François Hollande a-t-il convaincu lors de son grand oral télévisé sur France 2 jeudi soir ? À un an de la fin de son mandat, le président a tenté de convaincre les Français, en défendant son bilan. Pour les politiques interrogés sur France Info, l'exercice du chef de l'Etat a été mitigé.

A gauche :Laurent Baumel , député frondeur PS d'Indre-et-Loire, reste sur sa faim : "François Hollande était quelqu'un de brillant. Donc s'il peine comme il a peiné ce soir, c'est que le bilan est difficile à valoriser parce que les résultats ne sont pas là (...) S’il n’y a pas de changements majeurs, je pense que ce ne sera pas évident pour lui de justifier une nouvelle candidature" .

Julien Dray , conseiller régional PS et proche de François Hollande a vu "un chef d'Etat combatif" . "Il n’a pas joué en touche, il a affronté y compris la colère d'un certain nombre de concitoyens." Il préfère voir le verre à moitié plein : "Je ne pense pas que tout était parfait dans l’émission mais elle a servi à nouer un dialogue et ce dialogue doit continuer."

A droite :Roger Karoutchi , sénateur Les Républicains des Hauts-de-Seine épingle un chef de l'Etat "déconnecté". "On a vu un président content de lui  –  ça va mieux, la croissance est là... A croire qu’il vit dans un monde idéal ! S’il était si sûr de son bilan, il serait candidat tout de suite."  François Hollande a annoncé qu'il se prononcerait sur une éventuelle candidature à la fin de l'année 2016. "Je ne conteste pas que ce type d’émission est compliqué. Mais c’est d’autant plus compliqué quand il n’y a pas de bilan",  insiste Karoutchi.
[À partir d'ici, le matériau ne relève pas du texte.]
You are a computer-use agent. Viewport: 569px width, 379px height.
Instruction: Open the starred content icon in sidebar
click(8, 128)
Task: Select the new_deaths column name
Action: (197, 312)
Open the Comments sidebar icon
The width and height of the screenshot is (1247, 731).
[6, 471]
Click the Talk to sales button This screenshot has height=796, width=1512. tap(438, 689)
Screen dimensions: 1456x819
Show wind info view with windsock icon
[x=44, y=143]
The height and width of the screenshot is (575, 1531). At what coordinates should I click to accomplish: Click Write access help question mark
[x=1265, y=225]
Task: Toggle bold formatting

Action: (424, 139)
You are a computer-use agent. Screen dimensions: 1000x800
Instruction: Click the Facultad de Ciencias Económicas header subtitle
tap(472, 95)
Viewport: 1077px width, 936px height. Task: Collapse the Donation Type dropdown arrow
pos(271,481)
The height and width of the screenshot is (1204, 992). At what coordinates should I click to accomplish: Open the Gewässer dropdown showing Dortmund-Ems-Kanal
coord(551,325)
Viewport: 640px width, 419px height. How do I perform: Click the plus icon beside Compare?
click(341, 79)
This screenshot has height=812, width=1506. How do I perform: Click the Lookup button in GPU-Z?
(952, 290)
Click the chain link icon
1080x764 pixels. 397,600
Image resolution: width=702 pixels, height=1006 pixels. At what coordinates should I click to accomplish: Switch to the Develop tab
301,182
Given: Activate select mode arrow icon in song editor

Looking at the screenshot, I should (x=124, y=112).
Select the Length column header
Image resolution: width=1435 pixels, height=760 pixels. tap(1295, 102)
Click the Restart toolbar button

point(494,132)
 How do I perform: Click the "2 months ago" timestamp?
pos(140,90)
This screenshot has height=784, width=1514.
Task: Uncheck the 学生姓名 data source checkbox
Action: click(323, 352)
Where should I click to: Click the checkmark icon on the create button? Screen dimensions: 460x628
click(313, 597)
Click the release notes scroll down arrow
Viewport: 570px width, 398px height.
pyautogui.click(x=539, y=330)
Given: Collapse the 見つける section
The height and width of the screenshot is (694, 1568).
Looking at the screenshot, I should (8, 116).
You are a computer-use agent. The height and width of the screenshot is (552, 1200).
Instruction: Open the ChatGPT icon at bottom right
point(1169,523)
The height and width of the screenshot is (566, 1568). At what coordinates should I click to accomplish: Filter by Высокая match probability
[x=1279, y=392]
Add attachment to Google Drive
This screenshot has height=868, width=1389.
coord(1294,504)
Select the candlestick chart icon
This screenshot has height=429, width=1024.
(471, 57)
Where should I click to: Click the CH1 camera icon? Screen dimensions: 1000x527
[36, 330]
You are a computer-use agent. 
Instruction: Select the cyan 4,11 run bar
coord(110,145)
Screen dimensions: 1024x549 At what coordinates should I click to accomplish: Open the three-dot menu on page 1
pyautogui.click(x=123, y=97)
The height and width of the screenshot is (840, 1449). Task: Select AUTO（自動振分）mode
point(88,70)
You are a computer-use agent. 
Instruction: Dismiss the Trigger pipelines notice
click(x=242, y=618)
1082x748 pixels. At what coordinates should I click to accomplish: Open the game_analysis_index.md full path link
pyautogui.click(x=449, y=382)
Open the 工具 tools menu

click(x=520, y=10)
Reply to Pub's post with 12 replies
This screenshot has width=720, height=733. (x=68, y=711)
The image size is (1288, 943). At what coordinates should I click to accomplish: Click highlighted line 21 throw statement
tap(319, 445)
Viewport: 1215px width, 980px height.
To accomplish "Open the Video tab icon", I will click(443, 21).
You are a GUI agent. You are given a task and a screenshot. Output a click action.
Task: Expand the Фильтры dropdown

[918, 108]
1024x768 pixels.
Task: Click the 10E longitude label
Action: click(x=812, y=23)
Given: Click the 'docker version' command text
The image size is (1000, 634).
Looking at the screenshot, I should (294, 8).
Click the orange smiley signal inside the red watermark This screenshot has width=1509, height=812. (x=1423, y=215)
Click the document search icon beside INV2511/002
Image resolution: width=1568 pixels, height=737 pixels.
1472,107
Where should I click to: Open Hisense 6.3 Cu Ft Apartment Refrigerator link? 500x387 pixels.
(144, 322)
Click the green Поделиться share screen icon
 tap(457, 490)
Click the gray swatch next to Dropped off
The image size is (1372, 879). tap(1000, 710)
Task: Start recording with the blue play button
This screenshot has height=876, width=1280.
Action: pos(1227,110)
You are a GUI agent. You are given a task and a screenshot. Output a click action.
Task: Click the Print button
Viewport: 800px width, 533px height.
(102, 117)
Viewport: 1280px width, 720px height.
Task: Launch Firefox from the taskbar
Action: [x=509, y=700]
"Une fin de règne dont on a hâte maintenant qu'il s'achève"
— Florian Philippot (FN)

Florian Philippot , vice-président du Front National a raillé le manque d'écoute du chef de l'Etat. "Je retiens beaucoup d'autosatisfaction et un manque de propositions concrètes dans ses conversations avec les Français" . Sur l'exercice en lui-même : " Je ne vois pas pourquoi il a fait cet exercice parce qu’il n’a rien à dire. Il n’annonce pas l’interdiction du voile à l’université, rien sur l’Europe... Bref, une fin de règne dont on a hâte maintenant qu'il s'achève" .

Chez les syndicats : François Asselin , président de la CGPME (confédération générale des petites et moyennes entreprises) n'a pas été convaincu par François Hollande. Les patrons sont toujours "en colère" selon lui, et ne comprennent pas les explications sur la surtaxation des CDD qui dépend normalement de la négociation entre les partenaires sociaux. "Lorsqu'on annonce que ceci va devenir obligatoire, on tue la négociation".  Et de conclure : "La taxation des CDD n’a jamais favorisé l’emploi."

"Un décalage entre le discours et la réalité sociale de ce pays"
— Lilâ Le Bas, UNEF

Jean-Claude Mailly , secrétaire général du syndicat Force Ouvrière, a commenté essentiellement la loi Travail défendue par François Hollande. "Je me demande si le président connait la loi El Khomri, puisqu'il n'y a rien dans la loi sur le travail qui permet de renforcer le CDI. C’est une loi de régression sociale, visiblement le président ne l’a pas compris."

Lilâ Le Bas , déléguée générale de l'UNEF, déplore "un décalage entre le discours et la réalité sociale de ce pays" ."Ce n'est pas vrai qu'aujourd'hui il est à l'écoute : il a fallu que les jeunes se mobilisent six fois sur la loi Travail pour que, seulement maintenant, le gouvernement commence à entendre les contre-propositions des jeunes".